CAN is based on a “broadcast” communication mechanism. This broadcast communication is based on a message-oriented transmission protocol. These messages are identified by Ids. A CAN ID has to be unique throughout the network and also indicates the priority of the message. Priorities are defined during system design and cannot be dynamically changed. The priority with the lowest binary value is the highest priority. Network access conflicts are resolved using bit logic in the IDs; Each dominant bit (LOW state) will overwrite recessive bits (HIGH state). Bus hosting competition is lost by all nodes with recessive transmission and dominant reading. All “losers” nodes become recessive of the message with the highest priority and do not try to write until the network is available again.
The CAN protocol supports two message frame formats. The only substantial difference is the size of the ID. CAN 2.0 A supports 11-bit ID sizes, while CAN 2.0B supports 29-bit ID sizes.
The SAE J1939 protocol is a communication standard for networks in the commercial automotive sector.
The SAE J1939 protocol works as an extended protocol over the CAN physical layer.
Use a 29-bit extended CAN identifier.
Uses standardized CAN baud rates from 250 kbits / s to 500 kbits / s
It has point-to-point addressing (node addressing) and global addressing (message addressing).
A message of more than 1785 bytes can be transmitted through multi-packet messages.
Bus access control through own network management.
It allows the definition of specific diagnostic messages from the manufacturer.

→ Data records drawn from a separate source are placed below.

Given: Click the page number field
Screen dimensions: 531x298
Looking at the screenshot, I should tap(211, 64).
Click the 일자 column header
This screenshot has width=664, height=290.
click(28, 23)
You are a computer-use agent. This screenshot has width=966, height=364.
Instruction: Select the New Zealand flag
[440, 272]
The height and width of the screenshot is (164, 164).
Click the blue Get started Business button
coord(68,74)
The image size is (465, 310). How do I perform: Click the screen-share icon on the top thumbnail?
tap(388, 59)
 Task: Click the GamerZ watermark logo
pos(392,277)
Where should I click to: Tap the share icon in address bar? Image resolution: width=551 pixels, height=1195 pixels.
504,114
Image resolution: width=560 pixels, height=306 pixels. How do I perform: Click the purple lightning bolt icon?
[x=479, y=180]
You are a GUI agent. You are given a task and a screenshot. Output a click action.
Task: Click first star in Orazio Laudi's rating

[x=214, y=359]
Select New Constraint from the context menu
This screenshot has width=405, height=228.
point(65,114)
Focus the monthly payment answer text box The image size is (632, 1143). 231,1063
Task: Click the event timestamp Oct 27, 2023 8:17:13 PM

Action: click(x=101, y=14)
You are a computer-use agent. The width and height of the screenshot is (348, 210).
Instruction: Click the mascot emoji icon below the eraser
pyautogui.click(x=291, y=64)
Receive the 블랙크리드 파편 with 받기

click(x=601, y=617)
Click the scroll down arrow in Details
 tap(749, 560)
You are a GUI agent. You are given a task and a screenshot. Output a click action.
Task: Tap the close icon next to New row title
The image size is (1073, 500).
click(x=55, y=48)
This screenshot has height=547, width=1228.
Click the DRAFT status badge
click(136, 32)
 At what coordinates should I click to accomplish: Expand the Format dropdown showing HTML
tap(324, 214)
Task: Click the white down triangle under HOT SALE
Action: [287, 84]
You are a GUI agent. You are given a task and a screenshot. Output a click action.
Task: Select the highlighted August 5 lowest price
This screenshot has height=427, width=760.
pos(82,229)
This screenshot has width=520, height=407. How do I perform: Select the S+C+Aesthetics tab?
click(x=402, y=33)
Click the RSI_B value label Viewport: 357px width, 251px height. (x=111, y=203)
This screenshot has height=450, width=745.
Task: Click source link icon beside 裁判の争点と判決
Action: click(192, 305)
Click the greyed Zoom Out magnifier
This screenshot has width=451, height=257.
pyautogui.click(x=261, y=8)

Define your own diagnostic interface.
Messages larger than 8 bytes are too large to be transmitted in a single CAN message. Therefore, these messages must be separated by the sender into individual packages. These individual packets are sent one by one by the sender, and the specific receiver must re-group them in a single message in order to process them.
Node Comunication: The sender establishes communication with the receiver. By receiving the individual packets, the receiver has the ability to control the flow of each packet. Both the receiver and sender can abort communication, for example when an error occurs.
Global Communication: or also called Broadcast Announcement Message (BAM), the sender manages the transmission flow by sending messages to the entire node network. The receiver cannot intervene in the communication, it only receives the message and processes it as indicated; if you can’t get a message, you’ll have to wait for another one to arrive. To allow slow nodes to maintain communication on the network, the sender has to maintain a minimum interval between messages (between 50-200ms).
The J1939-21 defines the schema with which the 29-bit identifier in CAN format should be interpreted. This CAN identifier is subdivided into different segments for a group of parameters. Thus, only a portion of the identifier is represented by the PGN (Parameter Group Number), the remainder is interpreted as Source address, destination address, and priority data page (DP).
The J1939 diagnostic interface defines a standard diagnostic connector as well as a set of PGNs to manipulate different diagnostic services. PGNs designated as Diagnostic Messages (DM) cover the necessary functions defined by UDS (Unified Diagnostic Service).
In contrast to UDS diagnostics in which the diagnosis has to be initiated by SW, J1939 connected ECUs can have diagnostic communication even in standard operations. Uniform error codes called Diagnostic Trouble Code (DTCs) contain the SPN that failed, the failure pattern, and the frequency of occurrence of the failure.